Skin Segmentation and Dominant Tone/Color Extraction
Hello World!!! Have you ever looked at your skin and wondered why there are different shades in different parts of the body? Well go ponder and come back to this article.
Welcome Back !!! Our goal today together is to find a way to extract “skin” from an image and find it’s color/tone. So, what we are going to do is image segmentation and color extraction.
The direct inspiration for this project comes from me reading upon color segmentation with OpenCV while biting my nails . “I am a nail biter and I am Proud “(Spongebob tone). So I thought why not apply some machine learning and avenge the skin I bit off.
So these are the finding of my research
- OpenCV is an awesome library for image processing task
- Color Segmentation can be done using thresholding in different color spaces
- Clustering is an awesome way of grouping unlabeled data
Today we will be learning to use OpenCV to segment the skin and use Sci Kit learn to perform K-Means clustering to find the dominant skin color.

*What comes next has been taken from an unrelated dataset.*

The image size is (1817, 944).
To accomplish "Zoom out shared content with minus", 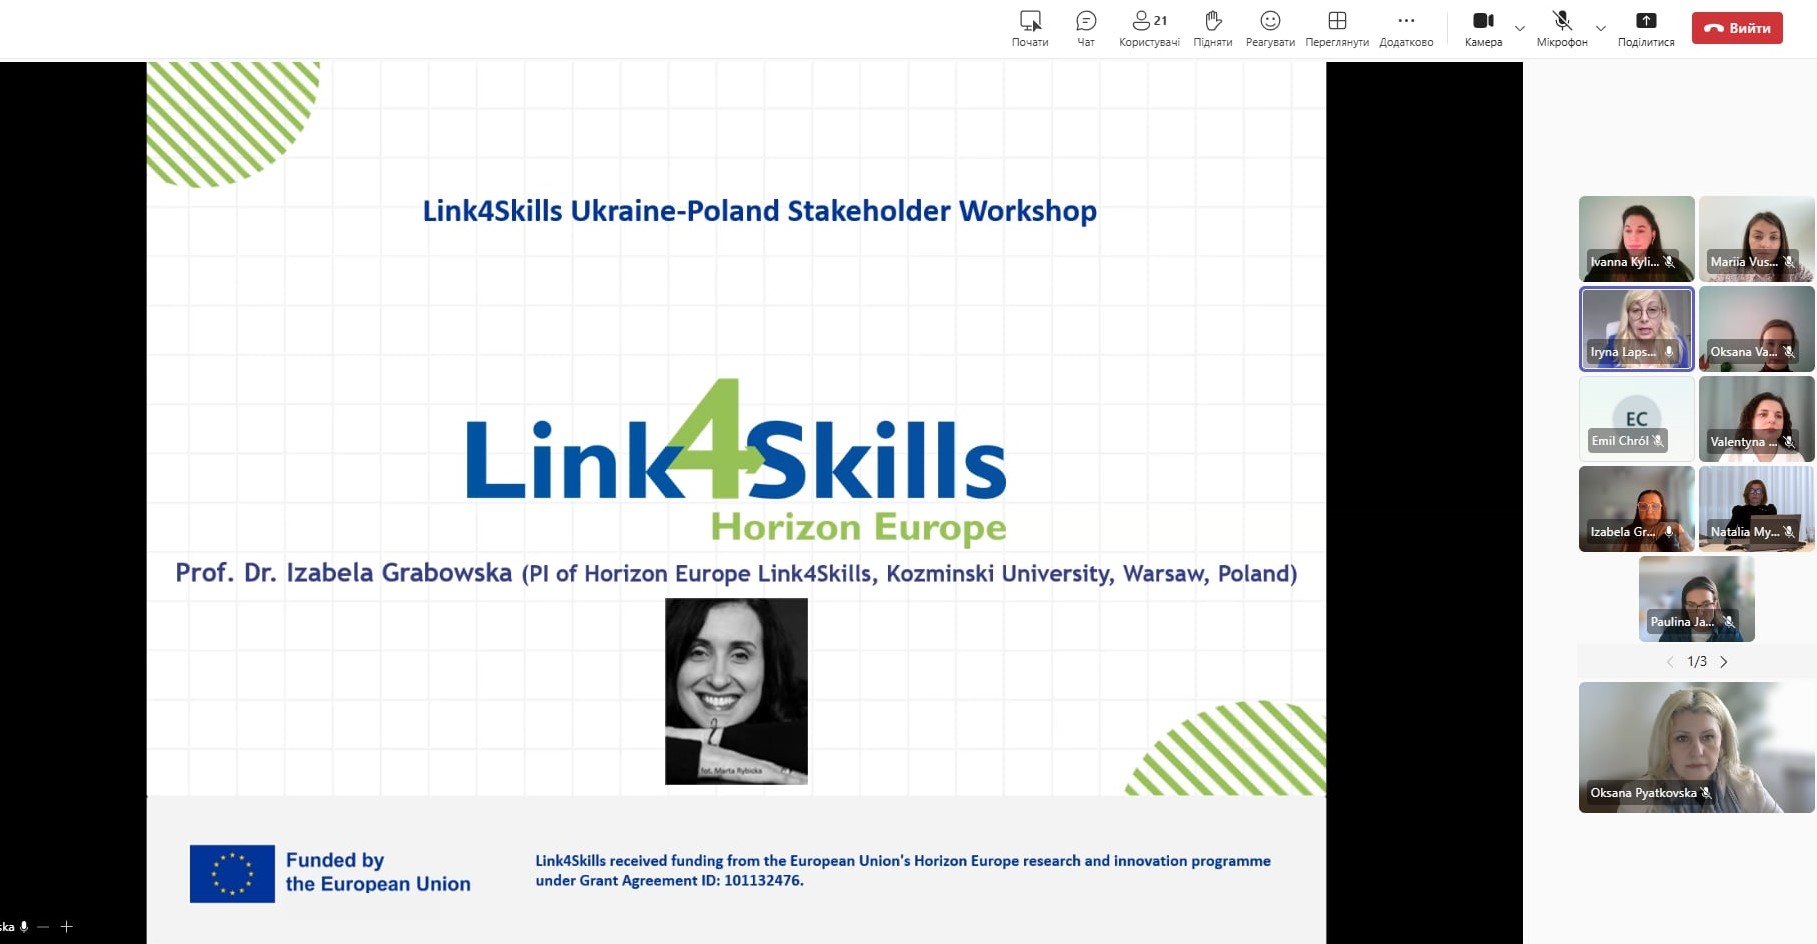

I’m writing this article with under the assumption you know basic python and understand OpenCV. Even so, we will cover high-level understanding of K-Means and few methods of OpenCV. We will also discuss different color spaces.
I believe that code for everything exists on the internet. ‘Why?’ you ask? Well due to the wonderful open source community and basic humanity. It all matters on finding it. Having said that, I am not fond of copy-paste code unless I understand it. This article is focused on explaining the concept behind the code.
You can find the link to the Google Collab Notebook containing the code for this project at the end of the article.
Interested in reading further? Let’s get into it then !!!
“OpenCV (Open Source Computer Vision) is a library of programming functions mainly aimed at real-time computer vision” — https://en.wikipedia.org/wiki/OpenCV
Under the assumption that you know what a “library” means in the field of computer science, let’s break that definition. The key focus is on the word “Computer Vision”. So what is Computer Vision?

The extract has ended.